Letztlich muss jeweils im Einzelfall bestimmt werden, wo die Grenzen der zulässigen Weisung bzgl. der Arbeitstätigkeit liegen. Eine allgemeine Antwort und generelle Bestimmung der Grenzen ist daher nicht möglich. So würde es sicherlich eher zulässig sein, eine Reinigungskraft eine einzelne defekte Fensterscheibe entsorgen zu lassen, als sie größere, schwere Platten wegtragen zu lassen, wenn sie für normale Reinigungsarbeiten eingestellt wurde. Für Bürokräfte sind sicherlich größere Aufräumarbeiten, die die Bausubstanz betreffen, nicht zuweisbar. Aufräumarbeiten bzgl. der einzelnen Büromaterialen werden aber sicherlich grundsätzlich zulässig sein. Entsprechendes gilt für Verkäufer, die auch zuvor bereits Waren in den Räumlichkeiten „bewegt“ haben.
Sollte ein Betriebsrat im Betrieb existieren, ist dieser zumindest nach den absolut ersten Notfallmaßnahmen bei personellen Maßnahmen zu beteiligen.

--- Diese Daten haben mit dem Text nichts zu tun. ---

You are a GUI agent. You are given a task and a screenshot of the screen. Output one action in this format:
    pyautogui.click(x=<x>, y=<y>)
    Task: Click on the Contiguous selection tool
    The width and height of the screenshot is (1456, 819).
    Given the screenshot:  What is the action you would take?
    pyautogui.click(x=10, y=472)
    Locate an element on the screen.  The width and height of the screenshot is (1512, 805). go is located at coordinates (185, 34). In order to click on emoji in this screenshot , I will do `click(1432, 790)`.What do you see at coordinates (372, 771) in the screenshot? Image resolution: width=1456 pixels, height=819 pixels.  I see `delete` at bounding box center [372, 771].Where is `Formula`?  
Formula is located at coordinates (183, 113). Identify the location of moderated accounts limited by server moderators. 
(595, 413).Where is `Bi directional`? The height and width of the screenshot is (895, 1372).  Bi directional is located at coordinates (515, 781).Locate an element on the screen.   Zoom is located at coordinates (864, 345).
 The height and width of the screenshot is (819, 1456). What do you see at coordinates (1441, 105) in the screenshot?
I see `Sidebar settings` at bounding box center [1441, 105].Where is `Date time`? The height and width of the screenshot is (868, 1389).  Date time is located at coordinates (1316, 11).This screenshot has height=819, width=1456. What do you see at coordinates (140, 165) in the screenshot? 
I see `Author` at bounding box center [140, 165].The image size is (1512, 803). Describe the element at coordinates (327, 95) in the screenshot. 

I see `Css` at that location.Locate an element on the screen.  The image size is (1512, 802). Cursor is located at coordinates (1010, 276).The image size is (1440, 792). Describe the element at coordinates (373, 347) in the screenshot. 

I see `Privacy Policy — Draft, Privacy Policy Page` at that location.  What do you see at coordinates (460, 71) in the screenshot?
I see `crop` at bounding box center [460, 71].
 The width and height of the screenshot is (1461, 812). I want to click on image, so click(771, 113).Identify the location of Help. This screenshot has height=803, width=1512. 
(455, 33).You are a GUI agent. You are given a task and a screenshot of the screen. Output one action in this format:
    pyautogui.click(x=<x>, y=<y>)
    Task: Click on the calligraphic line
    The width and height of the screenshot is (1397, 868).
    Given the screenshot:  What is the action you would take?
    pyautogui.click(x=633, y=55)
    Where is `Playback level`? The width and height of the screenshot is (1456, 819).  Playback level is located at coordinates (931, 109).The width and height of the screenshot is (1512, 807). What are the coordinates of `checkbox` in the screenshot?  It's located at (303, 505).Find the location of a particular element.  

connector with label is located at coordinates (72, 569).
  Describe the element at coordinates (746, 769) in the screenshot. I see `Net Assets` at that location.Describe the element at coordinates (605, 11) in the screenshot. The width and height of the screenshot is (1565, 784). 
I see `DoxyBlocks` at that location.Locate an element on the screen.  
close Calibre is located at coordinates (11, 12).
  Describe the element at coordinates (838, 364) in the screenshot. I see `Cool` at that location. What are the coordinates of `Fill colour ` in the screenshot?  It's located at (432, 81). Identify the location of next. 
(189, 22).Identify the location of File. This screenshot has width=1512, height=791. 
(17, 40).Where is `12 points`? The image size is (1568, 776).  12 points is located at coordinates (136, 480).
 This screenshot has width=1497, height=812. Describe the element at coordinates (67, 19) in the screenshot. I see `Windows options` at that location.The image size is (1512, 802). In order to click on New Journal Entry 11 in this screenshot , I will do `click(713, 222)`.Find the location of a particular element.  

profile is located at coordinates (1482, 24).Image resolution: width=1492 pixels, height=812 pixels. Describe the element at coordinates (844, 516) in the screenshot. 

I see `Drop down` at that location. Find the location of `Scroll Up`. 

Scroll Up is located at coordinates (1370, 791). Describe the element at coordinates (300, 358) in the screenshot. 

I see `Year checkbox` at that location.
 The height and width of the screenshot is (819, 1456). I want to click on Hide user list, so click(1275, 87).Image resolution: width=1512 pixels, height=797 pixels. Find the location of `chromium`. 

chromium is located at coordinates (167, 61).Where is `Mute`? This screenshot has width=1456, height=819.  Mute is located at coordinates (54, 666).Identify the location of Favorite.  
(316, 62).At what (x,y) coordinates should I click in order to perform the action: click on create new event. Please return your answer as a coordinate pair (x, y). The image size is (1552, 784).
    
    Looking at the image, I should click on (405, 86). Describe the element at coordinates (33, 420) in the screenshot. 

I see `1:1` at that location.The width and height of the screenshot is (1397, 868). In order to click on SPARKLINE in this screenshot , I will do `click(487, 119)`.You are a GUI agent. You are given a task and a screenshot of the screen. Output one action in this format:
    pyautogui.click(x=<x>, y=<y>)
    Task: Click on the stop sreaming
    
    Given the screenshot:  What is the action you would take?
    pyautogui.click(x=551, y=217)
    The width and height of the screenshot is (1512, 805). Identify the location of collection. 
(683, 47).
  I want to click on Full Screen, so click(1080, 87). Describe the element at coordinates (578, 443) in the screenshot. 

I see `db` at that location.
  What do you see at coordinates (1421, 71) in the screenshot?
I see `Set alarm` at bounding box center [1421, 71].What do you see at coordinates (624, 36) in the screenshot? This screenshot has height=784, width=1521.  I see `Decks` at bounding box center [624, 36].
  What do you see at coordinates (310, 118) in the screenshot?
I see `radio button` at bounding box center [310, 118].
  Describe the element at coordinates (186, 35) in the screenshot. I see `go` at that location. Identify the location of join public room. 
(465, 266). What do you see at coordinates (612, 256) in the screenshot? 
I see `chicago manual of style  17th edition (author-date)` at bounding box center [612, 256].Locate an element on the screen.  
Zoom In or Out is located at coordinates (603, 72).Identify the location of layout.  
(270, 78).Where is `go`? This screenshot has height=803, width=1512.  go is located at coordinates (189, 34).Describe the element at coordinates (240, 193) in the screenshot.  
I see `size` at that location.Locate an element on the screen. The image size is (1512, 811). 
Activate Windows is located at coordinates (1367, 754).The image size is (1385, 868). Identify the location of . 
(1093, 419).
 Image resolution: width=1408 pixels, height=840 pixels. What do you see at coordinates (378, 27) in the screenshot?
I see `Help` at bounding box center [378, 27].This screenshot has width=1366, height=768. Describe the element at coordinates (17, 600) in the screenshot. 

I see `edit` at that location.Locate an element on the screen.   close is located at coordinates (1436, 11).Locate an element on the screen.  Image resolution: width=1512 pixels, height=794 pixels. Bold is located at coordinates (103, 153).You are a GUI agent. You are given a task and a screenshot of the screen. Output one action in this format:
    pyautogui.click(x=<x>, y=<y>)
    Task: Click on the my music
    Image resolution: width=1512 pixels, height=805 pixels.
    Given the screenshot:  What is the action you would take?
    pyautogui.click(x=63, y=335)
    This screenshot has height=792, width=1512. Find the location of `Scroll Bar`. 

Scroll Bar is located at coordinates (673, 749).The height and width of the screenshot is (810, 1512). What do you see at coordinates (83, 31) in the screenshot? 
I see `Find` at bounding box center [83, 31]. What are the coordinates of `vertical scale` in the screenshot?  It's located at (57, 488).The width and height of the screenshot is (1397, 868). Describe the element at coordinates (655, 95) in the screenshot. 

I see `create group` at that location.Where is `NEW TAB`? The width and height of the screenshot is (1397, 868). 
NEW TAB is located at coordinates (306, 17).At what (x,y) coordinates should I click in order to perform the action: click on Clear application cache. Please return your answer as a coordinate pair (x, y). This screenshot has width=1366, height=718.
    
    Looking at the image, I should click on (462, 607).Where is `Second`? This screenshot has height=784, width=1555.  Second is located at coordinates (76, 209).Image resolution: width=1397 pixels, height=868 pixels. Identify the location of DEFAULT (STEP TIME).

Generell möglich ist es selbstverständlich, wenn Arbeitnehmer und Arbeitgeber insoweit eine einvernehmliche Lösung finden und beide Seiten sich auf eine vorübergehende andere Tätigkeit einigen.
Kann das Arbeitsverhältnis gekündigt werden, wenn nicht gearbeitet werden kann?
Sollte zunächst nicht weitergearbeitet werden können, wird sich in einigen Fällen die Frage stellen, ob ein Arbeitsverhältnis beendet werden kann. Hierbei muss grundsätzlich zunächst zwischen Betrieben, die mehr als 10 Vollzeitmitarbeiter im Sinne des § 23 KSchG beschäftigen, und kleineren Betrieben unterschieden werden. In kleineren Betrieben können Arbeitgeber letztlich ohne Grund unter Einhaltung der Kündigungsfrist Arbeitsverhältnisse kündigen. In größeren Betrieben besteht die Möglichkeit einer solchen Kündigung ohne Kündigungsgrund nur, wenn das Arbeitsverhältnis noch nicht länger als sechs Monate besteht. Ansonsten muss der Arbeitgeber einen Kündigungsgrund im Sinne des § 1 KSchG haben. Sollte der Betrieb keine Arbeit auf Grund des Sturms haben, könnte ein sogenannter betriebsbedingter Kündigungsgrund vorliegen. Dieser setzt voraus, dass der Arbeitsplatz dauerhaft weggefallen ist. Ein solcher Fall wird nach dem jetzigen Sturm wohl nur dann vorliegen, wenn der Betrieb dauerhaft eingestellt werden soll. Soll der Betrieb in absehbarer Zeit, zum Beispiel nach einer Renovierung wieder fortgeführt werden, ist der Arbeitsplatz nicht dauerhaft entfallen, so dass eine Kündigung unzulässig wäre, da kein Kündigungsgrund vorliegt.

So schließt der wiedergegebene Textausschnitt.